- _DIRECTIVE_: Reproduce the records below word for word, keeping every line as it appears.
Begin
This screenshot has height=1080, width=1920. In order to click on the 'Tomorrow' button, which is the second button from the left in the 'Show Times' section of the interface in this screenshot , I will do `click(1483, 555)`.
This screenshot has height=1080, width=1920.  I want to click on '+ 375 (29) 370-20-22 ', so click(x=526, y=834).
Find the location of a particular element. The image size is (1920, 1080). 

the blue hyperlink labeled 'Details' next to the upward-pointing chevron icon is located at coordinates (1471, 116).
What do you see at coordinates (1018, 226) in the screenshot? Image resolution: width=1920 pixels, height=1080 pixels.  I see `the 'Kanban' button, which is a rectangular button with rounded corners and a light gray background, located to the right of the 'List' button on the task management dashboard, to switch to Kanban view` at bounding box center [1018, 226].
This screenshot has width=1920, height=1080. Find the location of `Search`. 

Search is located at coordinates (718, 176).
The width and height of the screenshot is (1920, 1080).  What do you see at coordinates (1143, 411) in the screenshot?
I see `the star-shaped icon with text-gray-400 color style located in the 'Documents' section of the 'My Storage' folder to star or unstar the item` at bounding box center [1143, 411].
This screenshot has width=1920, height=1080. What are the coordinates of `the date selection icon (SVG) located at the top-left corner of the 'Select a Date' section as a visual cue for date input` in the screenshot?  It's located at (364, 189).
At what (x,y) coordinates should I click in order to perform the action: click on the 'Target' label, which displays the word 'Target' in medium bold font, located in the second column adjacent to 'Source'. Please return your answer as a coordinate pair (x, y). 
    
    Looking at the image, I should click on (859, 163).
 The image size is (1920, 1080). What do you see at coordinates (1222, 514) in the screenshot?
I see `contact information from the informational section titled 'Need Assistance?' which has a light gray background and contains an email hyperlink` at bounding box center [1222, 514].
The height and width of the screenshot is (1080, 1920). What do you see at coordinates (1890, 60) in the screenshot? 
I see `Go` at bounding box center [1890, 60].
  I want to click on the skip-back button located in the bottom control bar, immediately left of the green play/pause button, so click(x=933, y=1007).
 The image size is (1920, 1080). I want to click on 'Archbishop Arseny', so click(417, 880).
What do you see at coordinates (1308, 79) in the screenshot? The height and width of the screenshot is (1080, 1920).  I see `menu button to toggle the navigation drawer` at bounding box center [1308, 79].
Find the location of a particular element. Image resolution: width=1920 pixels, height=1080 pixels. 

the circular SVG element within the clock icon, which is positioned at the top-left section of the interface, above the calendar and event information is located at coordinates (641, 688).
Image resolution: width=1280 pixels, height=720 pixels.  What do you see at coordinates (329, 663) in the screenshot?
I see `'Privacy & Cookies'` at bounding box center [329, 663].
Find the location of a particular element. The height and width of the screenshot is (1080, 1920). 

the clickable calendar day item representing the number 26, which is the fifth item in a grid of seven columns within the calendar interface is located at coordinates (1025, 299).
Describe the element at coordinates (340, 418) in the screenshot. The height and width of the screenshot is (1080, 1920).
End
- _RIGHT ANSWER_:
This screenshot has height=1080, width=1920. In order to click on the 'Tomorrow' button, which is the second button from the left in the 'Show Times' section of the interface in this screenshot , I will do `click(1483, 555)`.
This screenshot has height=1080, width=1920.  I want to click on '+ 375 (29) 370-20-22 ', so click(x=526, y=834).
Find the location of a particular element. The image size is (1920, 1080). 

the blue hyperlink labeled 'Details' next to the upward-pointing chevron icon is located at coordinates (1471, 116).
What do you see at coordinates (1018, 226) in the screenshot? Image resolution: width=1920 pixels, height=1080 pixels.  I see `the 'Kanban' button, which is a rectangular button with rounded corners and a light gray background, located to the right of the 'List' button on the task management dashboard, to switch to Kanban view` at bounding box center [1018, 226].
This screenshot has width=1920, height=1080. Find the location of `Search`. 

Search is located at coordinates (718, 176).
The width and height of the screenshot is (1920, 1080).  What do you see at coordinates (1143, 411) in the screenshot?
I see `the star-shaped icon with text-gray-400 color style located in the 'Documents' section of the 'My Storage' folder to star or unstar the item` at bounding box center [1143, 411].
This screenshot has width=1920, height=1080. What are the coordinates of `the date selection icon (SVG) located at the top-left corner of the 'Select a Date' section as a visual cue for date input` in the screenshot?  It's located at (364, 189).
At what (x,y) coordinates should I click in order to perform the action: click on the 'Target' label, which displays the word 'Target' in medium bold font, located in the second column adjacent to 'Source'. Please return your answer as a coordinate pair (x, y). 
    
    Looking at the image, I should click on (859, 163).
 The image size is (1920, 1080). What do you see at coordinates (1222, 514) in the screenshot?
I see `contact information from the informational section titled 'Need Assistance?' which has a light gray background and contains an email hyperlink` at bounding box center [1222, 514].
The height and width of the screenshot is (1080, 1920). What do you see at coordinates (1890, 60) in the screenshot? 
I see `Go` at bounding box center [1890, 60].
  I want to click on the skip-back button located in the bottom control bar, immediately left of the green play/pause button, so click(x=933, y=1007).
 The image size is (1920, 1080). I want to click on 'Archbishop Arseny', so click(417, 880).
What do you see at coordinates (1308, 79) in the screenshot? The height and width of the screenshot is (1080, 1920).  I see `menu button to toggle the navigation drawer` at bounding box center [1308, 79].
Find the location of a particular element. Image resolution: width=1920 pixels, height=1080 pixels. 

the circular SVG element within the clock icon, which is positioned at the top-left section of the interface, above the calendar and event information is located at coordinates (641, 688).
Image resolution: width=1280 pixels, height=720 pixels.  What do you see at coordinates (329, 663) in the screenshot?
I see `'Privacy & Cookies'` at bounding box center [329, 663].
Find the location of a particular element. The height and width of the screenshot is (1080, 1920). 

the clickable calendar day item representing the number 26, which is the fifth item in a grid of seven columns within the calendar interface is located at coordinates (1025, 299).
Describe the element at coordinates (340, 418) in the screenshot. The height and width of the screenshot is (1080, 1920).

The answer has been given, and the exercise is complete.